I highlighted Tommy Styrvoky in last year’s list as someone to watch, and oh boy did he deliver in 2015. Tommy has tank bodywork in LEGO figured out. He recreates the shapes of many tanks well. The Sherman continued this trend, but added some complex mechanical functions. The mine flail on the front is easily identified, but the difficulty of packaging normal functions like drive and turret rotation, and complex functions like the gun elevation and the gearbox are less apparent. Also, explore how he created the suspension using internal pulley wheels; it’s stupendous. Great job Tommy, and we look forward to more builds. Maybe one in something other than Light Bluish Grey?

6.Sky Crane

SkyCrane

I kept coming back to this build this year. It was another entry in a TechLug contest. The design is simple, colorful, and has a playful look that I long for in many MOCs that is often present in TLG sets. The functions of the lifting mechanism, rotor, and container grabber are well executed, and the integration of the motor is great. Plus it’s orange. How great is that?

5.  Predator

NKPredator

 

For the first couple of months after this car was published, I ignored it as another supercar. I was not very interested as I found the body stance a little too forward. I enjoy cars that have rearward stance (long hood/bonnet, short deck), which is why sedans works better for my eyes. Anyway. What turned me on to this car was discovered while reading a review of the MOC on Rebrickable.com. It was here I learned how the transmission worked. Getting a realistic moving 6 speed manual transmission in LEGO is hard. It took me 2 years to finalize the design in my ATS. The Predator linkage is smooth and simple, yet accomplishes the task. I am not sure why it has taken so long for someone to mount a transmission vertically in a car. The originality of this simple solution is excellent. Creative solutions to complex mechanics are great to see.

4.  Tractor 

Seriously, follow František Hajdekr on flickr. He is talented and builds fast. If you need lots of small ideas, go check out some of his solutions. I struggled with which creation of his to add (his Motorcycle gets an Honorable Mention; look at that engine), as so many builds are great. I had to pick one. I loved this little tractor. With a small working engine, steering, and pendular suspension, the MOC ticks all the right boxes for me. The playful aesthetics and a build size right up my alley, I am happy to include this on the list this year.

3. Feller Buncher

Feller

Feller Bunchers are my favorite machines. Something about the mechanical coordination of driving up to a tree, cutting it, lifting it, and then moving it to wherever it needs to go is so exciting for me. The size of this MOC is impressive, but the mechanics are what get it on the list. The tilt-able deck from the four way stand is complex, and it was fun watching it come together one Eurobricks. The cutting head is clean, and well executed.
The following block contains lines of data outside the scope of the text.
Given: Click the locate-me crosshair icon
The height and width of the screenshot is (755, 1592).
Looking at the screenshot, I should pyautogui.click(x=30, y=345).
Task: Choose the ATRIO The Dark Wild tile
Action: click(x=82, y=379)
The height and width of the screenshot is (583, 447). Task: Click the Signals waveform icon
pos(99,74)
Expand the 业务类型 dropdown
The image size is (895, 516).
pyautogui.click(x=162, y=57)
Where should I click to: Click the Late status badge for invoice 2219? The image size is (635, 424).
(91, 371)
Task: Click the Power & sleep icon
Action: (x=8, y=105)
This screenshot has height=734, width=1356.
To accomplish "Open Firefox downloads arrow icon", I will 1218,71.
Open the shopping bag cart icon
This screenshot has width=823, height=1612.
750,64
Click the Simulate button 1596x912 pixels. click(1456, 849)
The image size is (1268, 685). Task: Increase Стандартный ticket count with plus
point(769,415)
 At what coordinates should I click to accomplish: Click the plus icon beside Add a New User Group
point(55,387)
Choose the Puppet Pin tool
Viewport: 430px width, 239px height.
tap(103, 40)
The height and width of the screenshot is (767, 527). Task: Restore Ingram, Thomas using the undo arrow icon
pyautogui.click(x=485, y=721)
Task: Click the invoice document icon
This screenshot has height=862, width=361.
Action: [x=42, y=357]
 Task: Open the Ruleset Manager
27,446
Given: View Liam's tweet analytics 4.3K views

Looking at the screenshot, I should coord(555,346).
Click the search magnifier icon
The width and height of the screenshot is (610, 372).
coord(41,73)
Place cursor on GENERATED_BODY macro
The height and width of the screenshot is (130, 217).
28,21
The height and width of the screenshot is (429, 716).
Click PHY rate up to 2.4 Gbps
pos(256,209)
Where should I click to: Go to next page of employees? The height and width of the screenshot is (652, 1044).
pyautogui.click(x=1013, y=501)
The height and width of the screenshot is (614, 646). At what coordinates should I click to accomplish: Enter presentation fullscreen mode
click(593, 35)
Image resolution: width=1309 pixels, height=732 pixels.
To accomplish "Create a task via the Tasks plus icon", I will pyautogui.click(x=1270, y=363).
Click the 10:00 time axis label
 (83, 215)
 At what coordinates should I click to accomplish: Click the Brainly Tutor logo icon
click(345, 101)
And it’s green. People, make more fellers.

2. GAZ 51

GAZ

I loved these three cute little MOCs. They function well, do not have anything extra, and they have only what is necessary for this scale. More people need to build like this. I’m looking forward to the Eurobricks Technic Challenge 9 contest, to see if it produces similar MOCs. I love the little red one with the small bed. I challenge you to build something like this.

1.Hyster 32-12

TIBHyster3212

 

Forklifts are common and simple machines, and yet, they are infrequently done well in LEGO. The fork part is hard, and to complete a working multiple stage lift mechanism takes a lot of planning and trial and error. TheItalianBrick recreation of a Hyster 32-12 is beautiful. The MOC is complex, huge, and finished to the tiniest of details (notice how those fork-width motor wires are routed on the right of the lift boom). The rear fenders are perfect. The running boards are so simple it hurts my head. The Unimog tires look great in this MOC. Congratulations, TheItalianBrick, you win the 2015 Thirdwiggy Award.